Fanny chanced upon this recipe by Simon Hopkinson, and it’s fabulous so we have to tell you about it. It is a remarkably simple formula, quickly prepared – and eaten the next day. It is light with marvellous flavour.
500g fresh ricotta
100g fresh grated parmesan plus extra
About a third of a nutmeg, grated
100g unsalted butter
About 20 fresh sage leaves
Measure the semolina and place half of it in a baking tray
Place the ricotta, parmesan and nutmeg into a mixing bowl and combine until the mixture is smooth.
Now wet your hands and place them flat in the baking tray so that they get a covering of semolina
Spoon a small amount of the ricotta mix from the bowl into your palm and roll into a ball and then place it into the semolina. Push the ball around to cover the it completely.

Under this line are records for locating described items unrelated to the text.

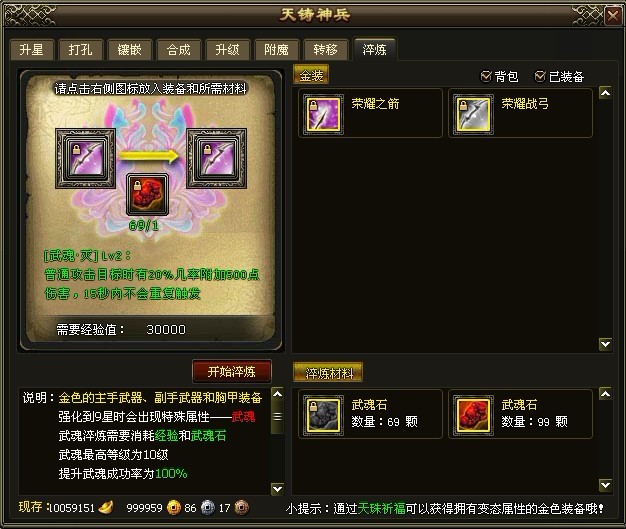Remove the red soul stone from material slot
The image size is (626, 529).
point(147,194)
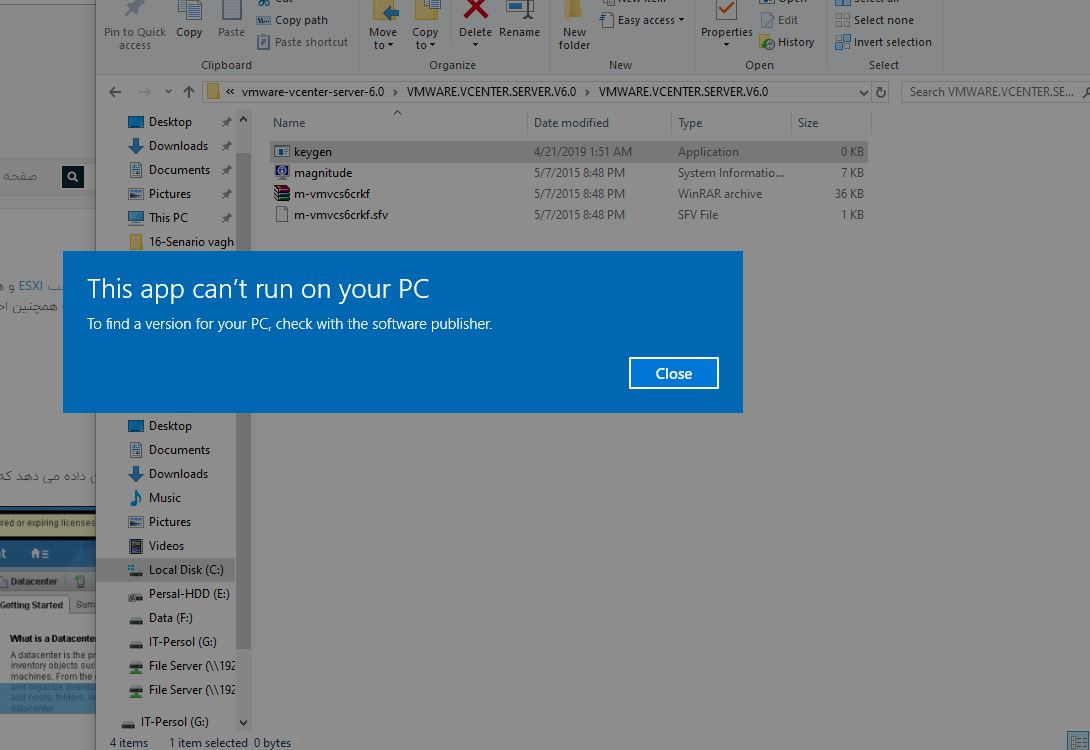Screen dimensions: 1090x750
Task: Open the History ribbon button
Action: coord(787,42)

Continue this process until the mixture is used up and you have a tray of ricotta balls.
Now cover the balls with the remainder of the semolina.
Chill them overnight.
The following day extract the gnudi from their tray. You will notice that they are firm to touch.
Boil some water in a large pot, and place the butter in a saucepan to melt on a low heat.

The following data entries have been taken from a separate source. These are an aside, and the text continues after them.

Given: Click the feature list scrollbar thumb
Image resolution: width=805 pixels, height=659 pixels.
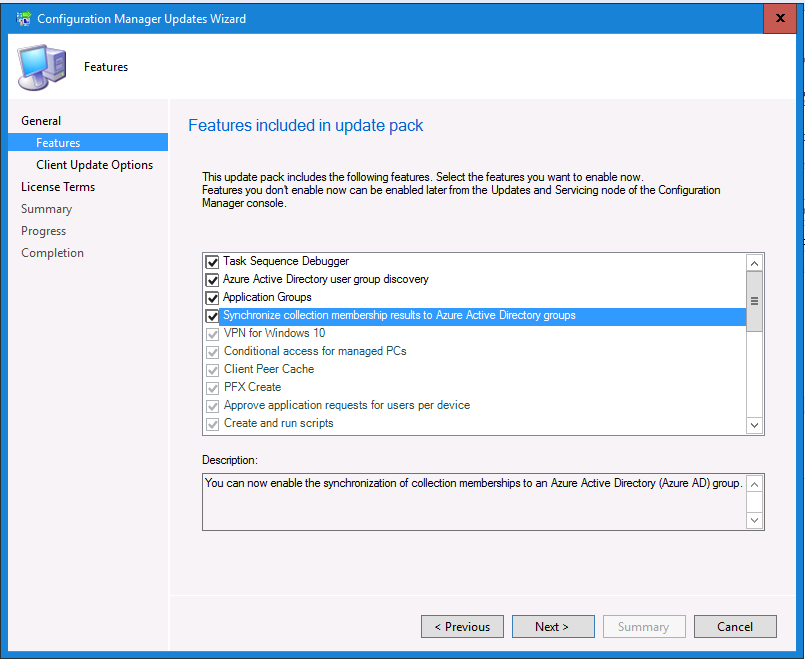Looking at the screenshot, I should [x=754, y=301].
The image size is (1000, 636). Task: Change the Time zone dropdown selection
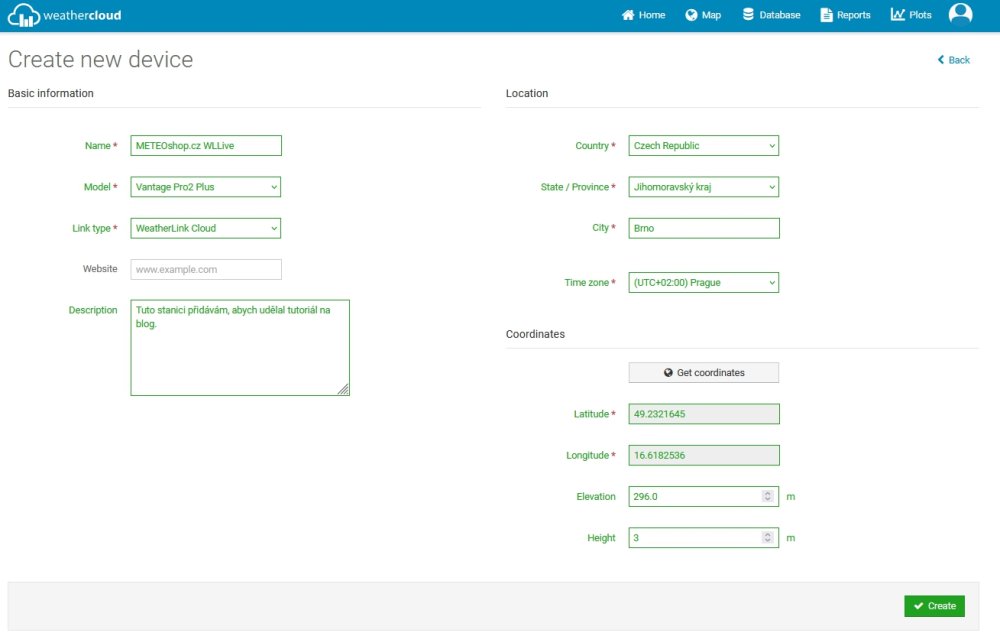703,283

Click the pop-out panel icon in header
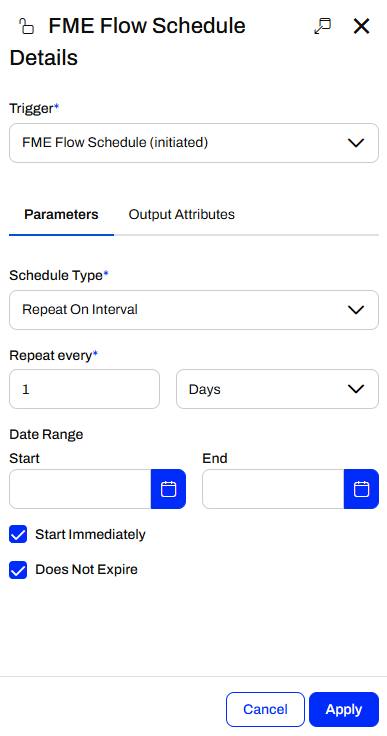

Once the water is boiling turn it down to a low heat to give a simmer and slide in the gnudi.
In about 5 minutes you will see the gnudi float to the surface and this means they are ready. Lift them out and drain them of water.
Meanwhile turn up the heat on the melted butter and when it’s beginning to bubble add the sage leaves, cooking them till crisp. The butter will turn a golden colour but don’t let it brown over too much. The leaves will crisp and at this point you need to serve up.
For those that want it, include fresh parmesan on the table.